Friday, February 23, 2007

Weekly readings - 23 February 2007

Google Study Examines Effects on PC Hard Drives. Mark Hachman. ExtremeTech. February 20, 2007.

Disk drives are generally reliable, but a study shows that current methods of predicting hard drive failure are almost ineffective, while basic disk checks can show if a drive is about to fail. The study looked at over 100,000 drives from different manufacturers over a 5 year period. There was no clear pattern to show that higher temperatures, higher utilization or activity levels affected the failure rate. Lower temperatures and very high temperatures had more failures. Scan errors and reallocation checks were a better indication that a drive would fail. If there is even one scan error, there is a significantly higher rate of failure within 60 days. Drive failure is important to deal with, as over 90% of all new information is stored on hard drives and other magnetic media.

MP3's Loss, Open Source's Gain. Eliot Van Buskirk. Wired. February 23, 2007.

Alcatel-Lucent was awarded $1.52 billion by a federal jury in an MP3 patent infringement suit against Microsoft, even though they licensed the software from Fraunhofer/Thomson, the industry-recognized licensee of MP3. The result will be appealed. But if upheld, it could start an all-out licensing / lawsuit campaign. It could possibly extend to all companies involved with MP3 encoding or playback. This uncertainty could move the industry away from MP3, and that could be beneficial for open source software or other formats. Some of these are:

  • Ogg Vorbis, (open-source with better sound quality, but royalty questions)
  • AAC (based on MPEG-4, it has greater fidelity at higher compression rates)
  • Window’s Media format

But the patent questions could extend to other software as well, which could influence the use of open source software. [See James Hilton’s speech at OR2007]

Why organizations need to archive email. White paper. GFI Website. February 22, 2007.

Emails have become the electronic substitutes of legal business documentation and the correspondence constitutes a record which has a retention period. A ‘true’ email archiving system will automatically extract and index the content of the message and attachments from emails, stores the email in read-only format so it cannot be changed. This also decreases the online email storage. Backups and archives are not the same; backups are to guard against system failure, while archives protect the data so it can be accessed when needed and can restrict access to authorized users. Email archives are important for compliance issues, litigation support, and storage / knowledge management. An email archive should have:

  • Minimal user intervention and automatic processing
  • Ability to index, search, and retrieve records and attachments
  • Data retention selection and control by policies
  • Security and authenticity which must include ability to restrict access
  • End-user and management access to archives
  • Support for multiple messaging platforms

Medieval Stained Glass in Great Britain. AHDS Website. February 22, 2007.

(Job A)
Which lines of the listing contain the string "what"? Pick out each of them, with case counting.

(Data extract)
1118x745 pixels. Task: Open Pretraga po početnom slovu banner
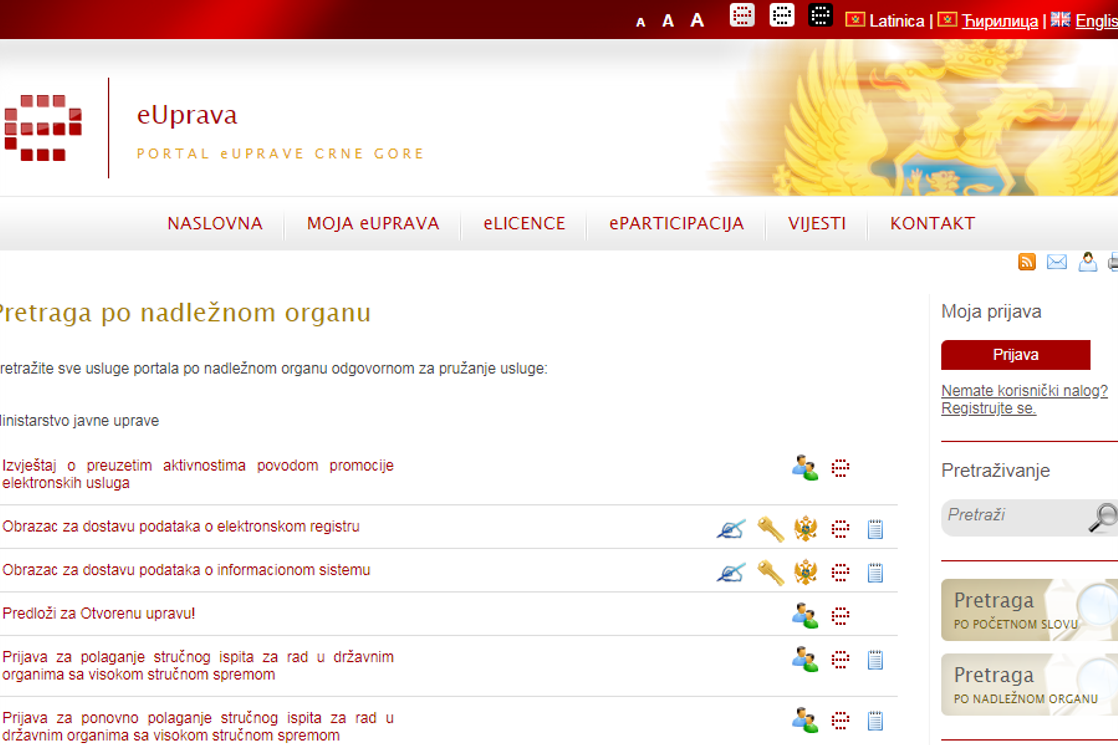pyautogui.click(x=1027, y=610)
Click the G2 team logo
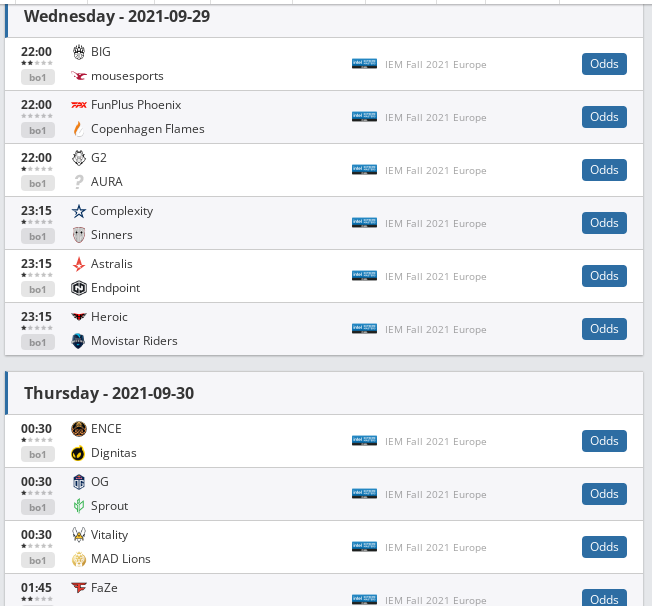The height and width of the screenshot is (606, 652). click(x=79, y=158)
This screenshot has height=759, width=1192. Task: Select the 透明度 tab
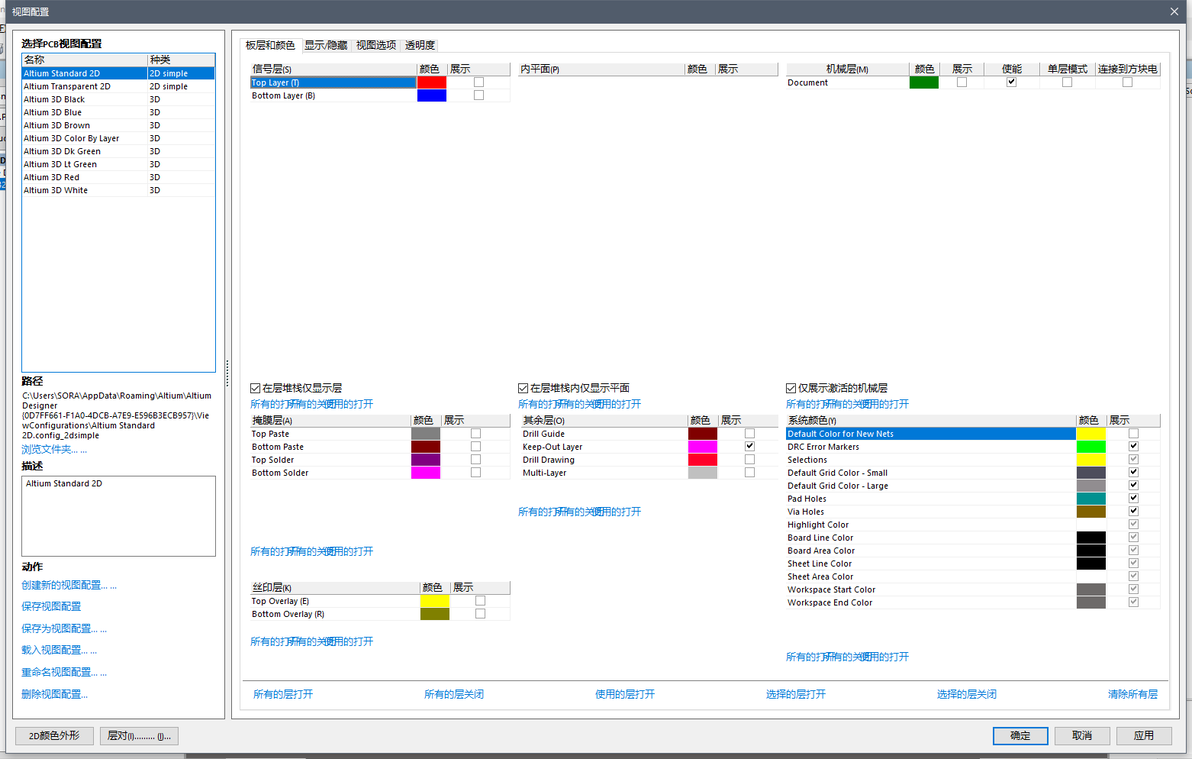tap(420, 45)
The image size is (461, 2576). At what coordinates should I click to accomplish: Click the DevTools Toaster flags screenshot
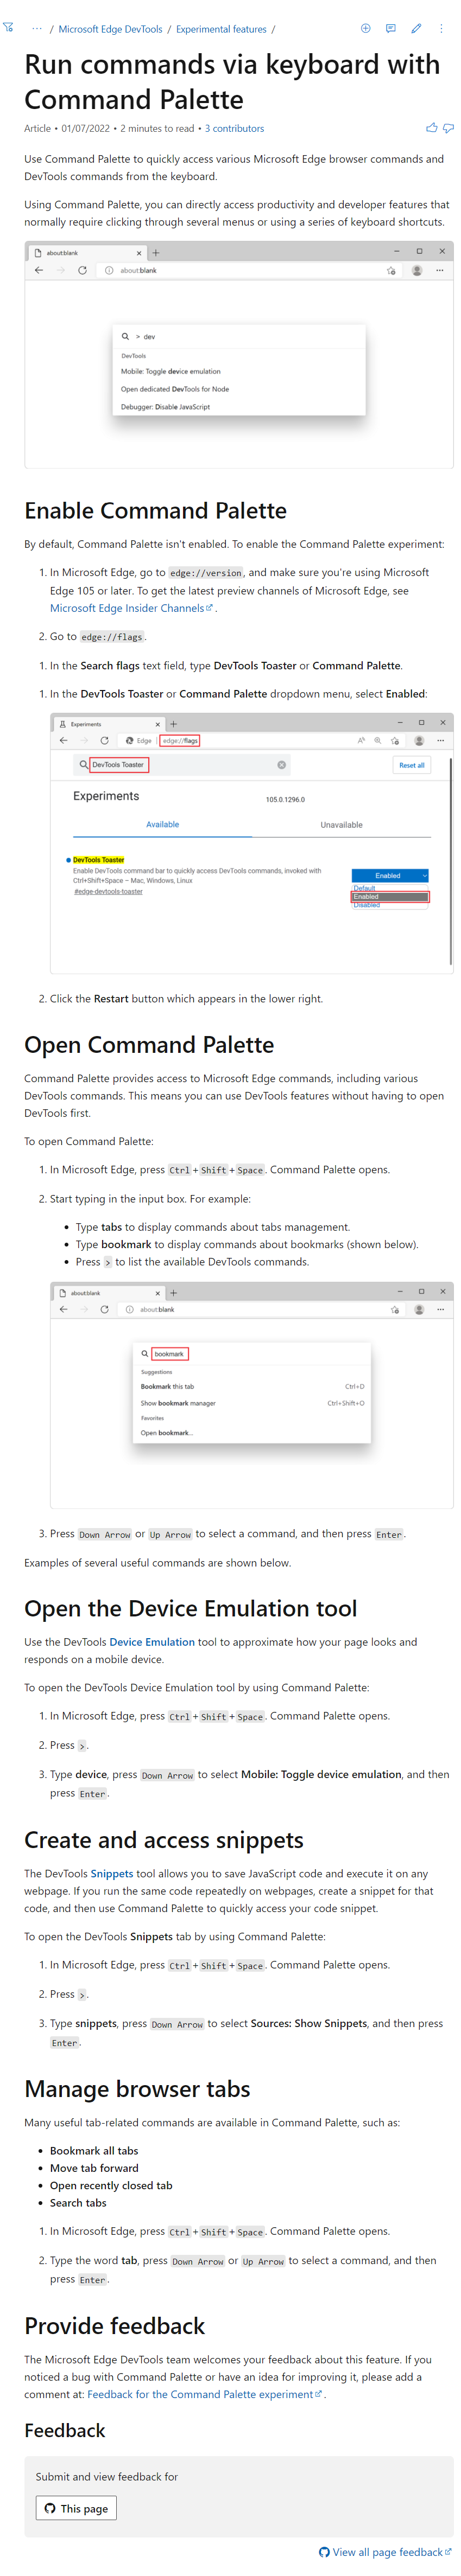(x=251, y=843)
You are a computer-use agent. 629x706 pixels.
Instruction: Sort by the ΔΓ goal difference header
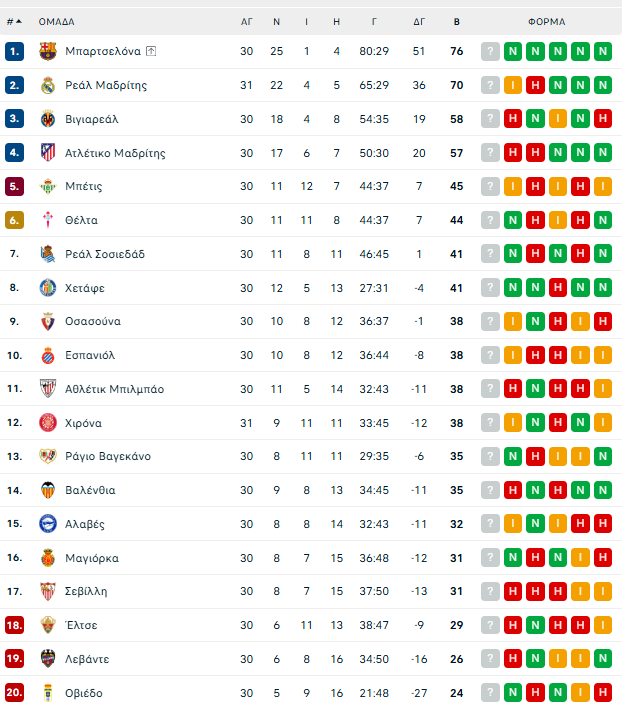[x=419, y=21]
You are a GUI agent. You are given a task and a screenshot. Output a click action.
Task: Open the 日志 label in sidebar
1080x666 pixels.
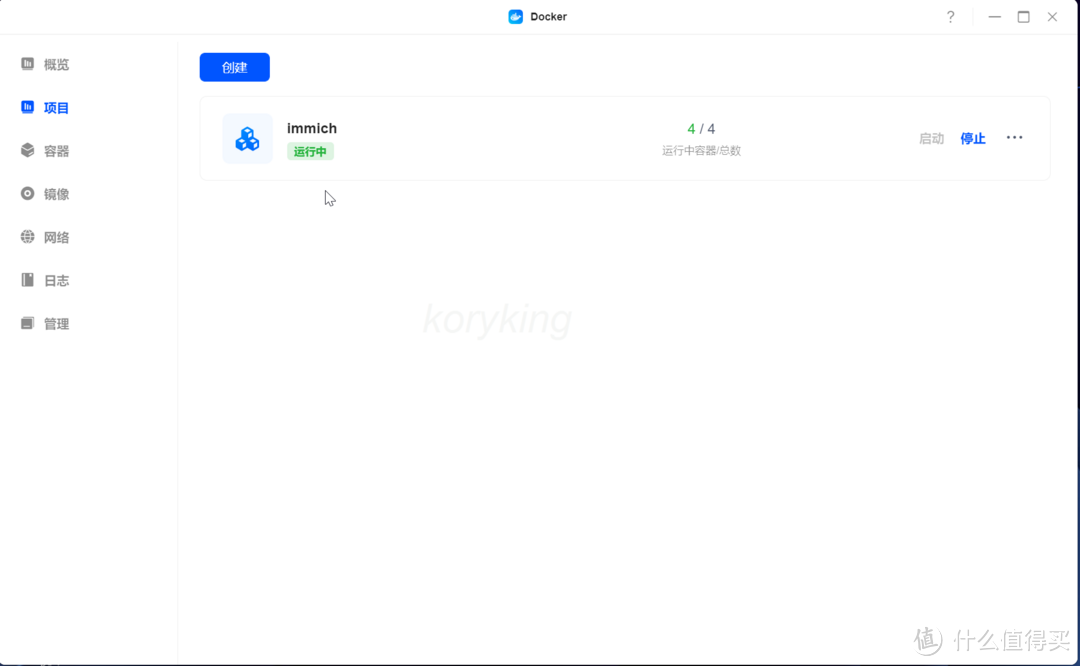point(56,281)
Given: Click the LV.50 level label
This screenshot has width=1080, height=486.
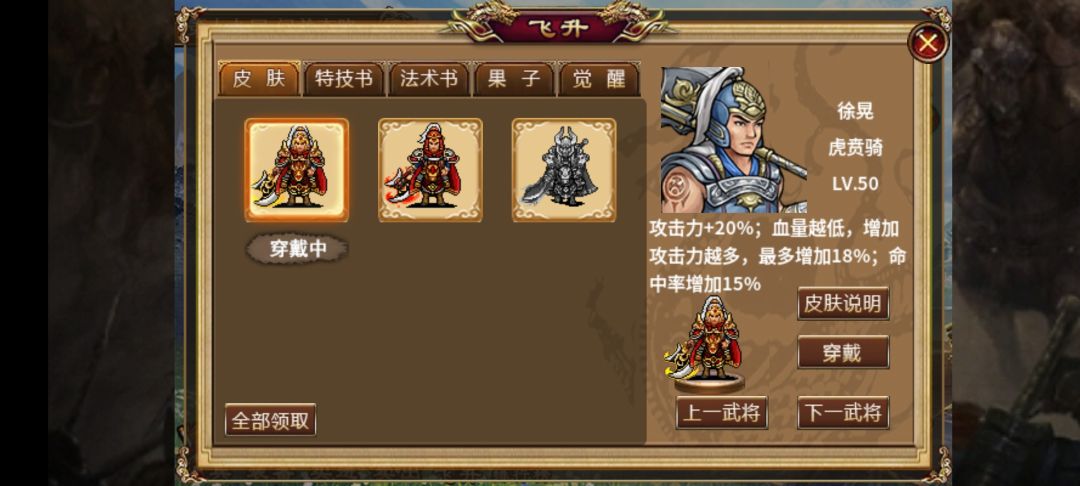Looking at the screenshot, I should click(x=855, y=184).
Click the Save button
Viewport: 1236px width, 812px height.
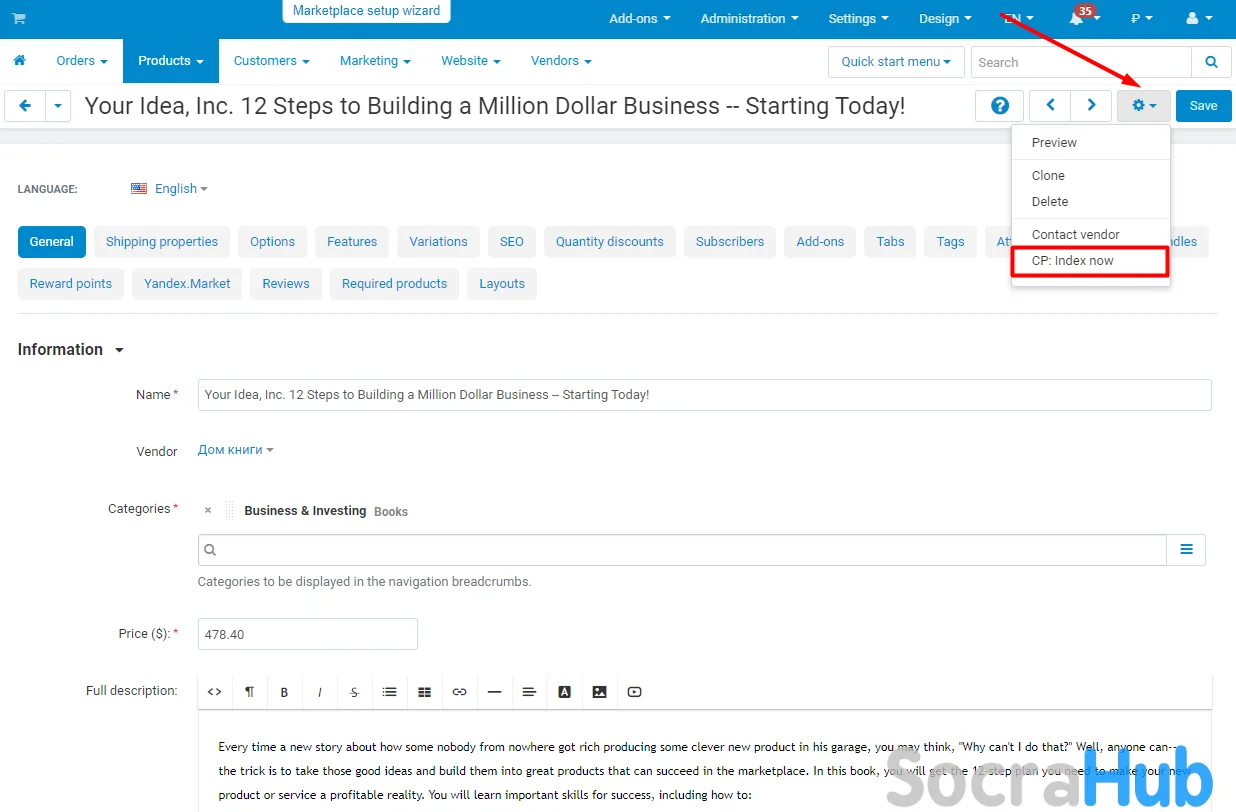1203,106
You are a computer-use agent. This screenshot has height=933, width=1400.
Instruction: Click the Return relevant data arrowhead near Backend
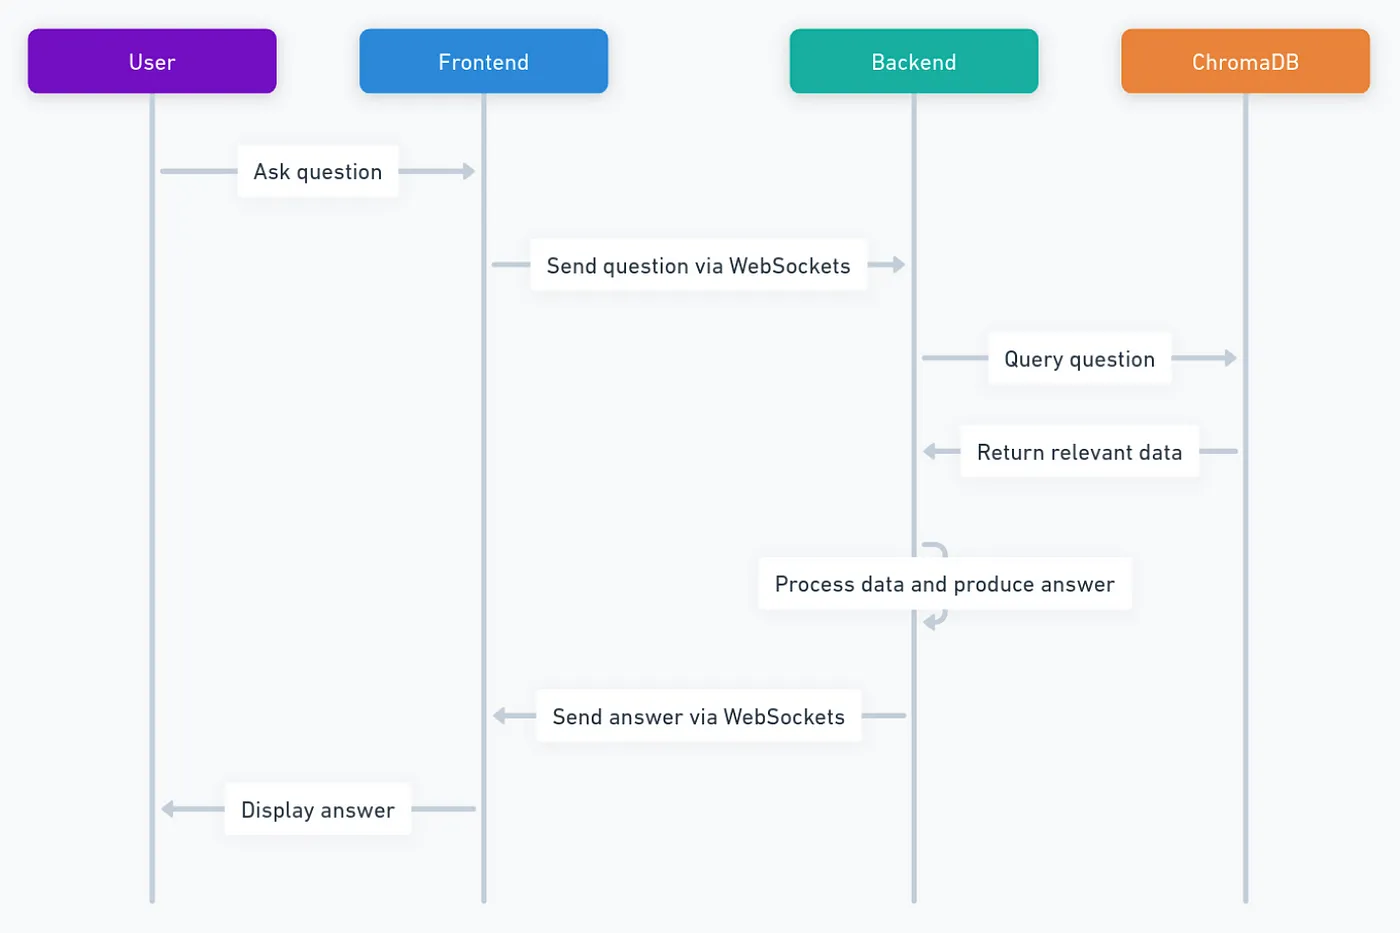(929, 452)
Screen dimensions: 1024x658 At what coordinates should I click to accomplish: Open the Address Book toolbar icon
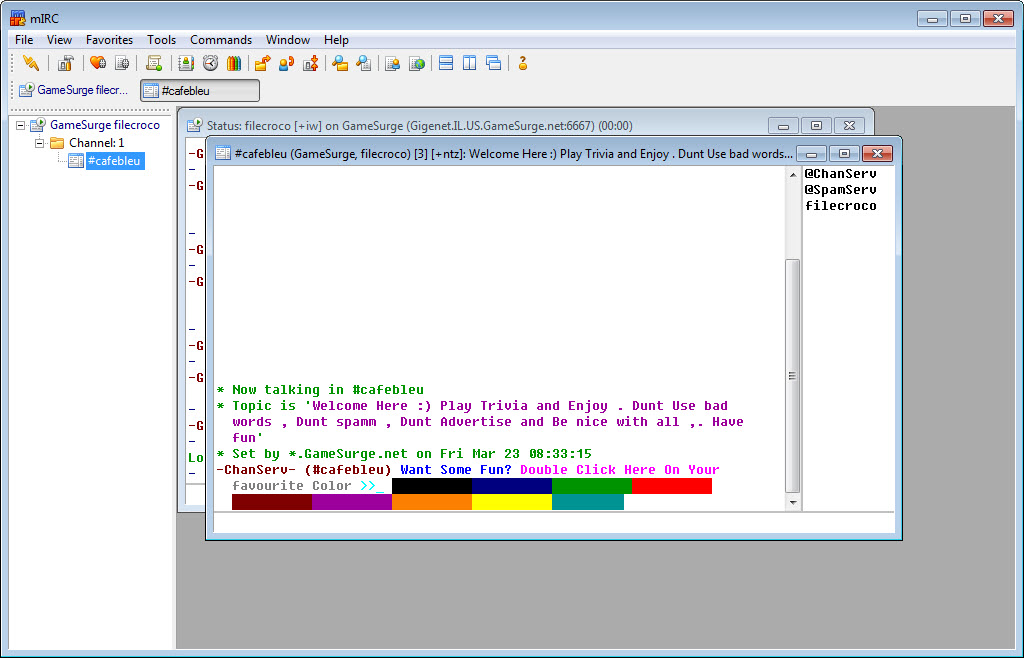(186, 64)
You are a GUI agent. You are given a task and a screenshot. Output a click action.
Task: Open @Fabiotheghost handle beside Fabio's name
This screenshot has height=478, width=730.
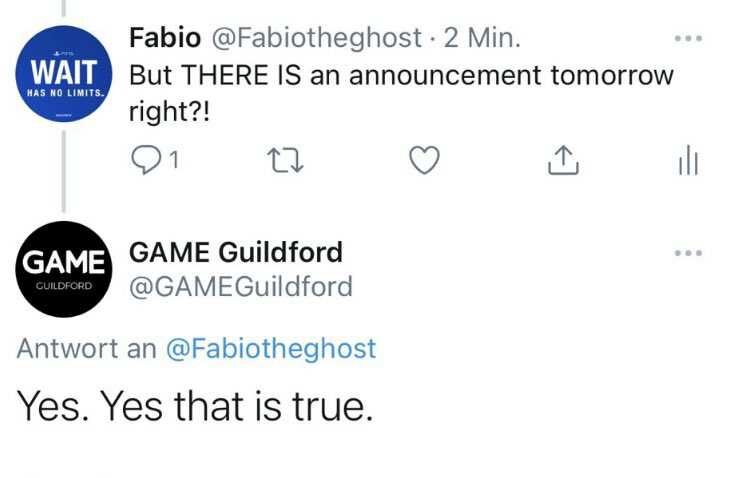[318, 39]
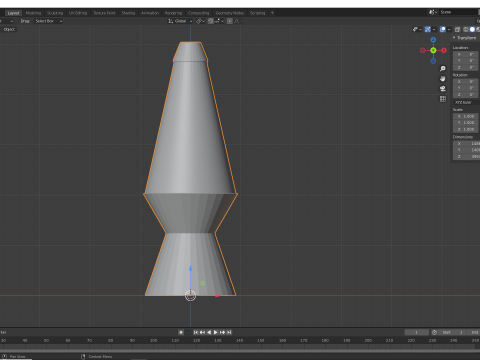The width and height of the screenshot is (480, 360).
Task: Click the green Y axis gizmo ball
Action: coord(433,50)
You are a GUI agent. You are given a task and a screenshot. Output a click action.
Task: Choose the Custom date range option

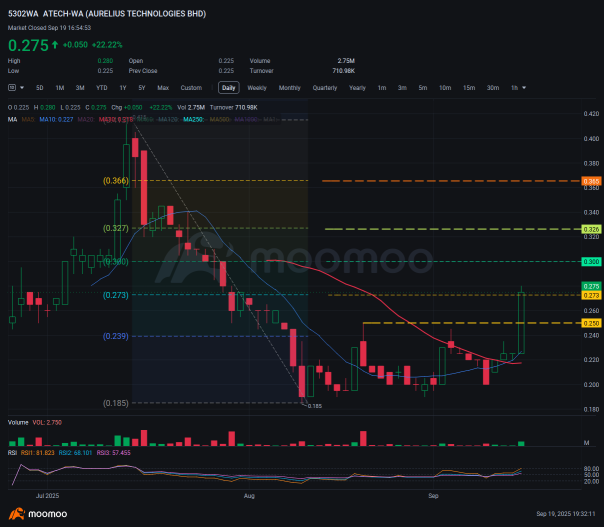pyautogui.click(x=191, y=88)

(Job B)
Can you write the next part of the weekly readings post on hard drives, MP3 patents and email archiving, carrying on after its last line?

(Task result A)
The image size is (461, 2576). At what coordinates should I click to accomplish: Click the DevTools Toaster flags screenshot
Screen dimensions: 1024x658 At what coordinates should I click to accomplish: Open the Address Book toolbar icon

(Task result B)
A major digitization project has added over 18,000 images of stained glass windows in Britain to the Arts and Humanities Data Service (AHDS) website. The site now contains about 80,000 digital images. AHDS has a number of projects that involve digital preservation. One project is POSSE (Preserve Our Student Shows for Eternity) which is to provide long term access to student degree shows. Other resources available include: The Guides to Good Practice which provides recommendations for creating and managing digital resources. AHDS has conducted a Digital Images Archiving Study with JISC. Their deposit forms and guidelines are online, along with other preservation resources which are also available.

Friday, February 16, 2007

Weekly readings - 16 February 2007

Digital Preservation in a National Context: Questions and Views of an Outsider. H.M. Gladney. D-Lib Magazine. January/February 2007.

“A solution is known in principle for every difficult technical problem of digital preservation.” Non-technical preservation challenges are greater than the technical challenges. Preservation is only a small part of “archiving”. Some information may disappear, including some that was supposed to be permanent. “Curators need to learn to live with not knowing for sure that they have succeeded.” A preservation solution would incorporate methods for:

  • Ensuring that each saved bit-string survives as long as somebody might want it;
  • Ensuring that readers can find and use any preserved object as its producers intended;
  • Providing evidence with which readers can judge information authenticity;
  • Integrating preservation support seamlessly with current information services; and
  • Hiding technical complexity from end users.

There needs to be a "trustworthy digital object" with metadata about the object and its relationship to other objects. Union catalogs of preserved objects could

Texas, Minnesota eye move to ODF. Elizabeth Montalbano. Computerworld. February 07, 2007.

Legislative action is being considered to mandate that government documents use an open, interoperable, XML-based file format. The Minnesota bill also specifies that it must be “fully published and available royalty-free; implemented by multiple vendors; and controlled by an open industry organization”. This would take affect in 2008. The Open Document Format is the intended standard. The Microsoft Open XML format, if approved by ISO, may also fit the description. MS has also created software called the ODF Translator, which translates between Open XML and ODF. Another take at: Latest OOX-ODF FUD-Spat: States Prepare to Ban Zip and PDF Files.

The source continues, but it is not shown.